Monday, Dec. 03, 1956

Acclaim & Misgivings

As the battle smoke and bitter cries of the crisis gave place last week to the buzz of debate, the world's gaze and the world's hope were directed toward Washington as rarely before. Hungarians, almost unreasoningly, sought the U.S.'s solace and help, some believing that the mere appearance of G.I. paratroopers in Budapest would have sent the Soviets scuttling. Arabs cheered the Stars & Stripes that fluttered from U.S. cars in Cairo and Port Said. Asians talked of Eisenhower's "honesty and integrity." The U.S., dedicated to freedom for all, was surrounded by staring millions who waited upon what it said, did, planned and thought.

In a sense, the prestige of the U.S. rose as that of its rivals fell. The myth of the Moscow mass man and Marxist benevolence lay buried in the rubble of Budapest, which Pope Pius XII called "the bloodstained proof of the ends to which atheist Marxism leads." The British and French, who had sought to make policy by reviving 19th century gunboat diplomacy, had temporarily lost their credentials for world statesmanship. But in another sense, the U.S. had earned the new regard by its own conduct. In time of crisis and threat of World War III, President Eisenhower had cast U.S. policy in a role to reflect the U.S.'s basic character--its insistence on justice, its desire for friendship, and its hatred of aggression and brutality.

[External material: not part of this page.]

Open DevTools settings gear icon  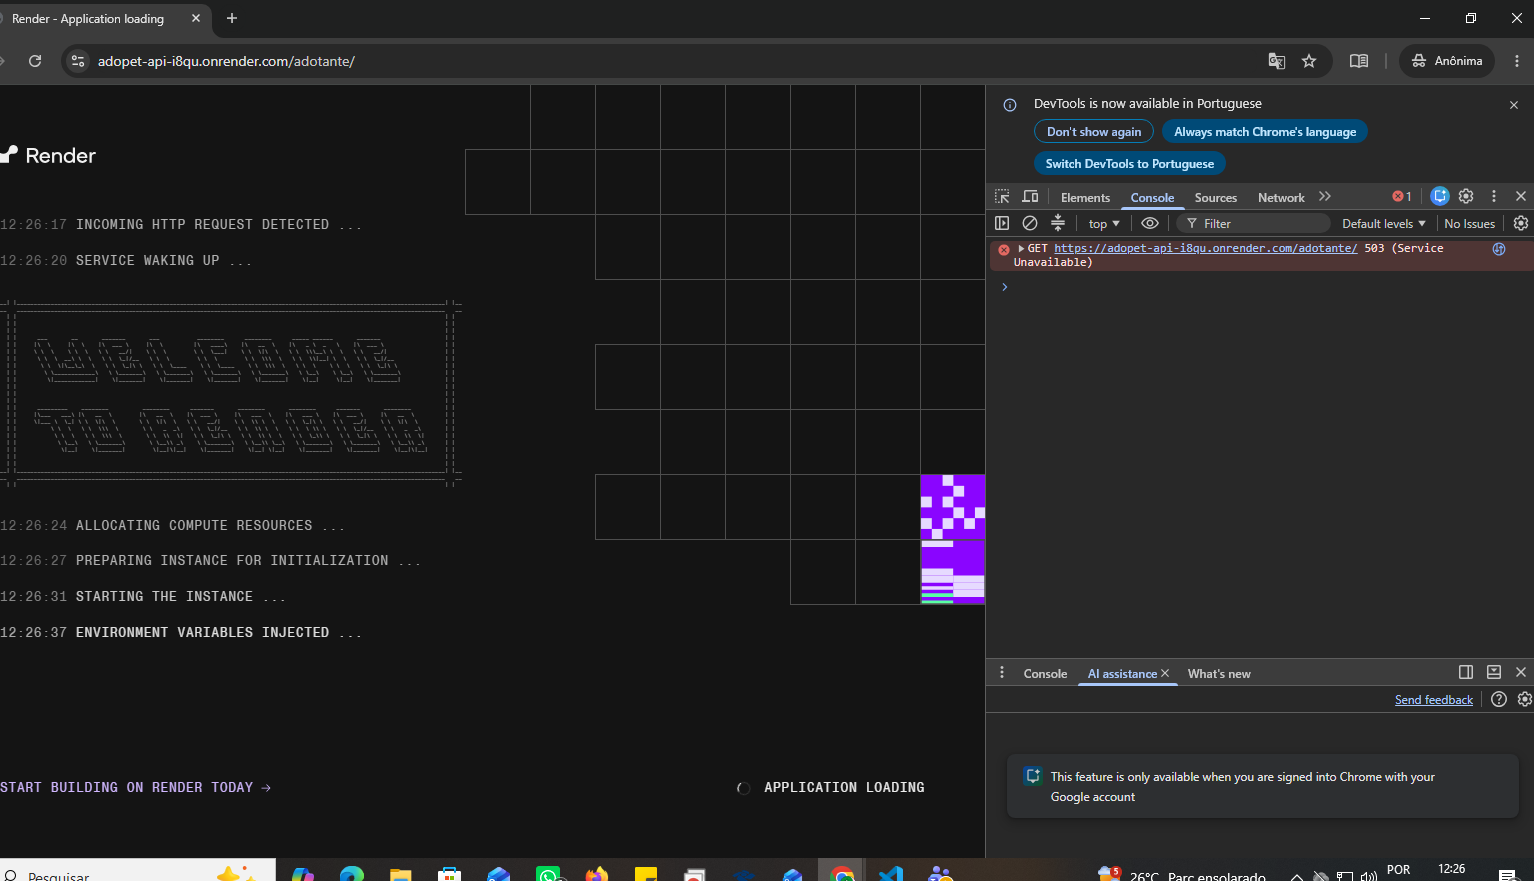[x=1466, y=196]
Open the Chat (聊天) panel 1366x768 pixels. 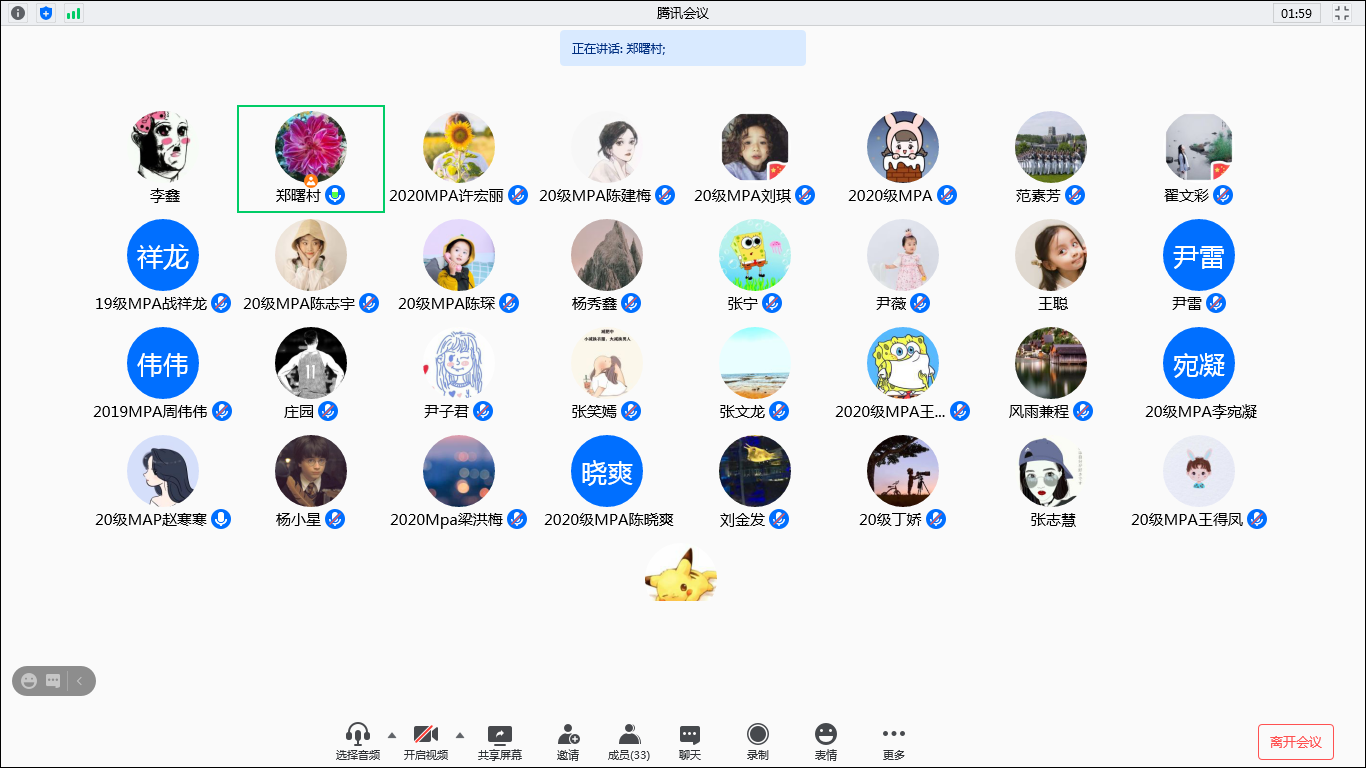690,736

Along with its new attention and acclaim the U.S. was confronted last week with searching questions that reflected, perhaps, the fact that one phase of its world role was passing and another beginning. In London the Economist expressed the best-intentioned British misgivings: "The charge that does stand, more accusing than ever, is that the Eisenhower Administration, while having a policy towards the world, has consistently lacked policies for particular parts of it. It has had an attitude, but no solutions--a diagnosis, but no remedies ... If the determination now reported from Washington to wrest out of the present smoldering embers a permanent settlement of Middle Eastern frontiers and refugees had been pressed before with wisdom and a consistent resolve, how different might our predicament have been today."

Such misgivings emphasized the need for better long-range policy planning, which the President recognized last week when he began to realign his foreign-policy staff. It remained for doubting friends to realize that a U.S. that acted with the sureness displayed since the start of 1956'$ crisis would never abandon its world mission for order and justice.